_PROBLEM REQUIREMENTS_
Using the data that follows, return exactly the lines from the one that contains "Новости стоматологии (626, 61)" through the one that contains "Статьи (829, 62)", ends included.

(Data items)
****************************************
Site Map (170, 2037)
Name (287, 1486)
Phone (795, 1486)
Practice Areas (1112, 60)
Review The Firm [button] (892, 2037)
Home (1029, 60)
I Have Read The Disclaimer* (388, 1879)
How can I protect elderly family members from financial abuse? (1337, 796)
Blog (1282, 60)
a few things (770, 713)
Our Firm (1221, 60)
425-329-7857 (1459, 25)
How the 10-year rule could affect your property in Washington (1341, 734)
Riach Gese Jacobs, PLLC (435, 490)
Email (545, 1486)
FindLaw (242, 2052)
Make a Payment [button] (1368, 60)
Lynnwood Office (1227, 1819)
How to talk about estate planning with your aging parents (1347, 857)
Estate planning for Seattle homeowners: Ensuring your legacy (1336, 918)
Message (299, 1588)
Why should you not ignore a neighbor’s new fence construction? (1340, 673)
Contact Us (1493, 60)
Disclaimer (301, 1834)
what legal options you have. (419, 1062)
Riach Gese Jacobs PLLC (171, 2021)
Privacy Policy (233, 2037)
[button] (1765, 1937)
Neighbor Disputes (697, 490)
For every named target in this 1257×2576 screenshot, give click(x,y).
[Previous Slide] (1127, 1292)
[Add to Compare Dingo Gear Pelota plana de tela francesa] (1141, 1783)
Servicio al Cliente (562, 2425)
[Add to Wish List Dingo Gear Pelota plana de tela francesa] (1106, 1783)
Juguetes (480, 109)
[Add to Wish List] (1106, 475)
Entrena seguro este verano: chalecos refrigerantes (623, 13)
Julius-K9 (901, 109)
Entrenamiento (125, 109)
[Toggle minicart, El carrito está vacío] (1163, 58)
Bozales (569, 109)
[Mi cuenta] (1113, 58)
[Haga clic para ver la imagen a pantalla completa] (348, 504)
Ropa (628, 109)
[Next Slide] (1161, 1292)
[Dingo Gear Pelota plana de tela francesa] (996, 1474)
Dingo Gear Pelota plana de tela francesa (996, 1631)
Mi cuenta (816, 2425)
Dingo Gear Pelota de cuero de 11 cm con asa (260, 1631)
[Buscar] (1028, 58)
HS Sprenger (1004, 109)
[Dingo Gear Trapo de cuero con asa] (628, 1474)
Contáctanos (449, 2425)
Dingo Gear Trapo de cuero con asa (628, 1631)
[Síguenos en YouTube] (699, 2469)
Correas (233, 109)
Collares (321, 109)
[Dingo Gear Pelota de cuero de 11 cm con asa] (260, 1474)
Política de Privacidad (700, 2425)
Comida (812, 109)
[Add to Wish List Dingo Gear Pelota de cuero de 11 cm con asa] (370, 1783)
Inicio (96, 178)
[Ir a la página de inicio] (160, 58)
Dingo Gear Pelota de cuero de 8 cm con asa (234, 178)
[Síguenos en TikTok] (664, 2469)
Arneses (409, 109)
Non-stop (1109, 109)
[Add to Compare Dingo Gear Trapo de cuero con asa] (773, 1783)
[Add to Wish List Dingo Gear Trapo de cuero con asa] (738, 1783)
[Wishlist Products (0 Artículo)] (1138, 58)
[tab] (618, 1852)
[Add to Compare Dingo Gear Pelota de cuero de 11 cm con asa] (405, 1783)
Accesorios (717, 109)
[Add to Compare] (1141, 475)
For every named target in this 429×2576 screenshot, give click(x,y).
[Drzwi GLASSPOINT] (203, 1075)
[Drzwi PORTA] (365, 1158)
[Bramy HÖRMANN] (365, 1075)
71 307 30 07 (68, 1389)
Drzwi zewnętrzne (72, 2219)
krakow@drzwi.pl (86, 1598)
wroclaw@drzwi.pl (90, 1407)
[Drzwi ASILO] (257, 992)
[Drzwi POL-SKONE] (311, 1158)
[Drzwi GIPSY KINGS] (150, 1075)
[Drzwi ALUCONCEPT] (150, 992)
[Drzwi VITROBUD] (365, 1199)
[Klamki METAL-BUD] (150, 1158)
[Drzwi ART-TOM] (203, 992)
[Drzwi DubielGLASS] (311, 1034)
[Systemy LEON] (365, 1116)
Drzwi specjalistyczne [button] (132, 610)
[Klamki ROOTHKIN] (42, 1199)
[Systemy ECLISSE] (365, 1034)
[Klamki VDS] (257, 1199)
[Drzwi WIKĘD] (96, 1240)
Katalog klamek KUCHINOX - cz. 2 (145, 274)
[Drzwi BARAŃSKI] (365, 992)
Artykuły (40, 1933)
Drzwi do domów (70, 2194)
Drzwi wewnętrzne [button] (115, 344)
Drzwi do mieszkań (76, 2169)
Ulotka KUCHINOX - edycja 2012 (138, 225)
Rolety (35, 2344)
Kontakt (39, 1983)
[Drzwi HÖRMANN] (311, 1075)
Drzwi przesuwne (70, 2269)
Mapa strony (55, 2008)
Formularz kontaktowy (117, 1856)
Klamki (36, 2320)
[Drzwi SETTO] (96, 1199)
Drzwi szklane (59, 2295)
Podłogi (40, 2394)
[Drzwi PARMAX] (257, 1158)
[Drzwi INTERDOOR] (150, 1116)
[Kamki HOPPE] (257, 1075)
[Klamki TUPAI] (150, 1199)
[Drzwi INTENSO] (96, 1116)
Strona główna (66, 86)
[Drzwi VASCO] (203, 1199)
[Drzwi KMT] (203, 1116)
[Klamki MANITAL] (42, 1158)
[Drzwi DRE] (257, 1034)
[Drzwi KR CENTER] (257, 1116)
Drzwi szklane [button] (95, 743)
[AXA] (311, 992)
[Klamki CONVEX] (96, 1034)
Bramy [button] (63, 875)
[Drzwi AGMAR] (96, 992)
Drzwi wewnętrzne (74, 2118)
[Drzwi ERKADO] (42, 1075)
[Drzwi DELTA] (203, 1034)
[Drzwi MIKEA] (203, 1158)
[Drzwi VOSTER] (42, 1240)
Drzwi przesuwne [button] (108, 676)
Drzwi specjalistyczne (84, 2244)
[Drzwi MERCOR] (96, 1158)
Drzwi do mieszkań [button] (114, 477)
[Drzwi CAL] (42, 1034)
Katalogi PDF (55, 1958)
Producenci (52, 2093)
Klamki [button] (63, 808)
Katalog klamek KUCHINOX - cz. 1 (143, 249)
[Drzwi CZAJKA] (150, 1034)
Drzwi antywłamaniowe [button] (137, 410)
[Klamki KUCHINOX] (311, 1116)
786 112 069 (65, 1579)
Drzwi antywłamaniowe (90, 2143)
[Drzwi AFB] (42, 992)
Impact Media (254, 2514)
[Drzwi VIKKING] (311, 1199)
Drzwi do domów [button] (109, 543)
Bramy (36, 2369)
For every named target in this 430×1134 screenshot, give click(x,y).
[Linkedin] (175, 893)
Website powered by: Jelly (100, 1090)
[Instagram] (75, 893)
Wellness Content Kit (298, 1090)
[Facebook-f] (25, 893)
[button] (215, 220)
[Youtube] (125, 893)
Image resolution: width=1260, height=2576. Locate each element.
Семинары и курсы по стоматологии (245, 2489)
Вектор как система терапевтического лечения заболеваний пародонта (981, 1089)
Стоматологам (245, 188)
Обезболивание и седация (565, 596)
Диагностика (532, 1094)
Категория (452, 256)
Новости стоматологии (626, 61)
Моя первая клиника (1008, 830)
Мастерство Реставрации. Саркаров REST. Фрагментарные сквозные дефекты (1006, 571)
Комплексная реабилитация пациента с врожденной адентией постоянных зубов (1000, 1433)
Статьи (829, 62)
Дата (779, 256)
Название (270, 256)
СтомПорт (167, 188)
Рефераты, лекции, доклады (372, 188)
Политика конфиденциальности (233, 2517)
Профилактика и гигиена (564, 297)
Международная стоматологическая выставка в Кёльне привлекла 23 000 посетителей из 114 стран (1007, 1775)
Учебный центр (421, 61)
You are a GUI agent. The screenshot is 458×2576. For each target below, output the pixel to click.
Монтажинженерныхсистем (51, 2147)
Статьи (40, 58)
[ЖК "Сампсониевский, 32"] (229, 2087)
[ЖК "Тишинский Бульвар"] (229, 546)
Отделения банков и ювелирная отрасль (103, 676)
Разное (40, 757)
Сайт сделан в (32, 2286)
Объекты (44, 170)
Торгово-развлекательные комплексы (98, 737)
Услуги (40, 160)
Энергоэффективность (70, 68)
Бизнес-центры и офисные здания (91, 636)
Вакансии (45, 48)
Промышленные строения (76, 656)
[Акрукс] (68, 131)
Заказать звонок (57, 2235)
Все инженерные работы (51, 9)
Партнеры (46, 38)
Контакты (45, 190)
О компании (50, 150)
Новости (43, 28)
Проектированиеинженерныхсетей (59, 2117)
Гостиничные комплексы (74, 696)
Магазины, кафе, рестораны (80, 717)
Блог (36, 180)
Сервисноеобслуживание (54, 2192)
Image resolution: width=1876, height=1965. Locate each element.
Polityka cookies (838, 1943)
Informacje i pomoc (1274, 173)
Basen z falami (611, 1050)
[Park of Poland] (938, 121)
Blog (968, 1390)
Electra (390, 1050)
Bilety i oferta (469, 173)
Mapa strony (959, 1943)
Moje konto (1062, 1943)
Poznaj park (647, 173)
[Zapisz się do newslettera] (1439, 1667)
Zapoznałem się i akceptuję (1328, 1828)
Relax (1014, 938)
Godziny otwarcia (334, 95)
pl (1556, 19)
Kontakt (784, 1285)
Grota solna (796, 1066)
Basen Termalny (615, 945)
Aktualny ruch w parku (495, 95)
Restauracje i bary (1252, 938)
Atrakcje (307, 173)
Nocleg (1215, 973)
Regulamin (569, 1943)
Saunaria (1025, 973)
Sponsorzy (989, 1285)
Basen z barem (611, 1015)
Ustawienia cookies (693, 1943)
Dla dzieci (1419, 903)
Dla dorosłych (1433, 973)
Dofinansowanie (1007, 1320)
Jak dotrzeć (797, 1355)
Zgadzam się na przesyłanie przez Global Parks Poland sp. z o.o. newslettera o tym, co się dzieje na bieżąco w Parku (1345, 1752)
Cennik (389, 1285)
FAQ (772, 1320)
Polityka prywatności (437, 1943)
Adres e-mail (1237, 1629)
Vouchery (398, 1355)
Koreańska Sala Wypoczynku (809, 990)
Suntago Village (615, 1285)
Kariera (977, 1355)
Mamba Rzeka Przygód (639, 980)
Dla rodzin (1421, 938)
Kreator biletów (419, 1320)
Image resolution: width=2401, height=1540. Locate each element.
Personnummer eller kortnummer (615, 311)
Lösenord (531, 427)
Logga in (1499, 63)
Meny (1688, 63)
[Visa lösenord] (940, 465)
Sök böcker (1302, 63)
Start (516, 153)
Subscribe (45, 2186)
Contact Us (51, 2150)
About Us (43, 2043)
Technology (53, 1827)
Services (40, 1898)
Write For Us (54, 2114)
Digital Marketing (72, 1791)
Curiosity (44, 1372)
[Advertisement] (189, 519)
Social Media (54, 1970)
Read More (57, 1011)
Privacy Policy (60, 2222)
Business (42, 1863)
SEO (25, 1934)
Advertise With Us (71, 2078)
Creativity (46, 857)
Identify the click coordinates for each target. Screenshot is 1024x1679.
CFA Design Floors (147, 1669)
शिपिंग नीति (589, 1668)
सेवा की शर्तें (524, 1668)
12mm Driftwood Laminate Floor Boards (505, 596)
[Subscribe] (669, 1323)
****************************************
_YOUR SOLUTION_
Новости стоматологии (626, 61)
Моя первая клиника (1008, 830)
Мастерство Реставрации. Саркаров REST. Фрагментарные сквозные дефекты (1006, 571)
Комплексная реабилитация пациента с врожденной адентией постоянных зубов (1000, 1433)
Статьи (829, 62)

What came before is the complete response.